En los últimos diez años el término “ontología” ha ido ganando terreno en el área de la Informática y la Inteligencia artificial, principalmente en relación a los “sistemas basados en conocimiento” o KBS por sus siglas en inglés. Los sistemas basados en conocimiento son programas de computadora empleados para la resolución de problemas complejos cuyo propósito no es simplemente la recuperación y el almacenamiento de información , sino el razonamiento.
El término ontología proviene originalmente de la Filosofía y trata del estudio de todo lo que “existe”. Se refiere a las descripciones sistemáticas de las estructuras de los objetos, propiedades, eventos, procesos y relaciones en cualquier aspecto de la realidad. Para los sistemas basados en conocimiento, lo que “existe” es todo aquello que puede ser formalmente representado; desde el punto de vista computacional, uno de los beneficios de tales representaciones formales ha sido el desarrollo de algoritmos que permitan la generación de inferencias a partir de un conjunto de hechos acerca del mundo: los datos.

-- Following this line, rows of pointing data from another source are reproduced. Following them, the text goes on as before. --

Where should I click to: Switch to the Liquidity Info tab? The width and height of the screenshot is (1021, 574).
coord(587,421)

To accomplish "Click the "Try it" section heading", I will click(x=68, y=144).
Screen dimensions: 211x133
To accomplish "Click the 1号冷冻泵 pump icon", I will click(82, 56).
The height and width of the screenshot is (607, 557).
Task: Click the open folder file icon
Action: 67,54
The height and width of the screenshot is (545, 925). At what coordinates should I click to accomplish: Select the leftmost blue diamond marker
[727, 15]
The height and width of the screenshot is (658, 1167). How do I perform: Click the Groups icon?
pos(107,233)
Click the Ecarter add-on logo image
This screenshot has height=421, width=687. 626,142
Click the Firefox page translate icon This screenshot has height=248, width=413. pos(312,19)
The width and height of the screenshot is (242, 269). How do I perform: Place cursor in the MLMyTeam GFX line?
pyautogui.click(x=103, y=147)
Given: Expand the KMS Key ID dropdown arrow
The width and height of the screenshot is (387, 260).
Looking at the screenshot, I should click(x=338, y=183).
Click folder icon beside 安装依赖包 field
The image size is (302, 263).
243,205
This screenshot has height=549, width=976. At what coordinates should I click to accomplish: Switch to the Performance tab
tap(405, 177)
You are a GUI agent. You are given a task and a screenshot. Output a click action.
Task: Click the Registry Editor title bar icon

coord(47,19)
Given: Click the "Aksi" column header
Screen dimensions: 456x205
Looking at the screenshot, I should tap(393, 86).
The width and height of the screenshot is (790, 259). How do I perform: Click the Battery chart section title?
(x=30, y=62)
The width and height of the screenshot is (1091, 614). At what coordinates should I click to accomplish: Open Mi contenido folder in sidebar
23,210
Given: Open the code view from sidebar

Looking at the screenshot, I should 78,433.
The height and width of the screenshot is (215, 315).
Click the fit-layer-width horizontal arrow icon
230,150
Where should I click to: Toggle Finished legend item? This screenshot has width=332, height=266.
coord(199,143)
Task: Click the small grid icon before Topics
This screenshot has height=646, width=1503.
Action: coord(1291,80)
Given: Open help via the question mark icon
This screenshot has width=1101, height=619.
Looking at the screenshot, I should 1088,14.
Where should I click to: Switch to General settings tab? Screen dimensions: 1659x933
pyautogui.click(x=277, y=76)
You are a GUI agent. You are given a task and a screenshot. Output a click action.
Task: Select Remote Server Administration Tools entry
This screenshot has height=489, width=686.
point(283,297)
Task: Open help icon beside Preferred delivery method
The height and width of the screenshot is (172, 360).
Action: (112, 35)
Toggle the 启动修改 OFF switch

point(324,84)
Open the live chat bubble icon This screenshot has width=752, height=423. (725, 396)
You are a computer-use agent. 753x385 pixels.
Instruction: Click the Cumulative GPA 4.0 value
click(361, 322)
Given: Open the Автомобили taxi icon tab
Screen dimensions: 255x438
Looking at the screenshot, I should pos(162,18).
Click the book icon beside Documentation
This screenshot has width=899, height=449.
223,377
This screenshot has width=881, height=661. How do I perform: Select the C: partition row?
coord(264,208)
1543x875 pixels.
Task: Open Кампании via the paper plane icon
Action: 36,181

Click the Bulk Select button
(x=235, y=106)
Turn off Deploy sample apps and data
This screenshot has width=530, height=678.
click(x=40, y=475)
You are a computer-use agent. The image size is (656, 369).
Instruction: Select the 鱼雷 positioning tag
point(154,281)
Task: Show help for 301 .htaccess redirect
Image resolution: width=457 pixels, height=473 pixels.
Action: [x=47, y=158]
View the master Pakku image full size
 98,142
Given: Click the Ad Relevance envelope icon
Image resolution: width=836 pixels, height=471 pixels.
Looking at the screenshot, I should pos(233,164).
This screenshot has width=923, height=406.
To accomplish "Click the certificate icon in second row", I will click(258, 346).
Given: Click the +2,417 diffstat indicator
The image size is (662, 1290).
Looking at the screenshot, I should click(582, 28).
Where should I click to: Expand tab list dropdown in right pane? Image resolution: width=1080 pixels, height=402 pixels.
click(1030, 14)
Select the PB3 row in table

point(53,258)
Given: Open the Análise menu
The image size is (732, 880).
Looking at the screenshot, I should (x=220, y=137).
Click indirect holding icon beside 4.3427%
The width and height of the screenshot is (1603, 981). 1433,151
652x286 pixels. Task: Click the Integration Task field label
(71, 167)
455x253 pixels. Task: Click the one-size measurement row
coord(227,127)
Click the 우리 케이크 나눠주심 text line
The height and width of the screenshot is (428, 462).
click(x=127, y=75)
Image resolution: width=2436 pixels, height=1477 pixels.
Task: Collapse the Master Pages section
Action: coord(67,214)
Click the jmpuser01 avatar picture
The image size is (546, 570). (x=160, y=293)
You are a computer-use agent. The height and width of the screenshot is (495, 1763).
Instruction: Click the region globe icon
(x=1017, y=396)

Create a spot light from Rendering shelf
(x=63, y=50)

S. H. Mealy, en 1967, fue el primero en utilizar el término ontología en la literatura de las ciencias computacionales y de la información, en un trabajo acerca de los fundamentos de la modelación de datos, en el cual se refiere a estos como fragmentos de una teoría del mundo real y al procesamiento como aquello quereacomoda representaciones de estos fragmentos de teoría.

Aunque existen varias definiciones de ontología en el área de la Informática y de la Inteligencia artificial, en términos generales podemos entenderla como:

“Una representación del conocimiento, generalmente de un dominio particular, escrito con una sintaxis estandarizada y estructurada, que describe la relación entre conceptos, también llamados recursos, que sirven para caracterizar un dominio”.

Los componentes principales de una ontología son:

  • Clases: conceptos que definen conjuntos de entidades.
  • Entidades o instancias: Individuos u objetos.
  • Relaciones: Definen la manera como las clases y las entidades se vinculan entre sí.
  • Atributos: Propiedades que poseen las clases y sus entidades.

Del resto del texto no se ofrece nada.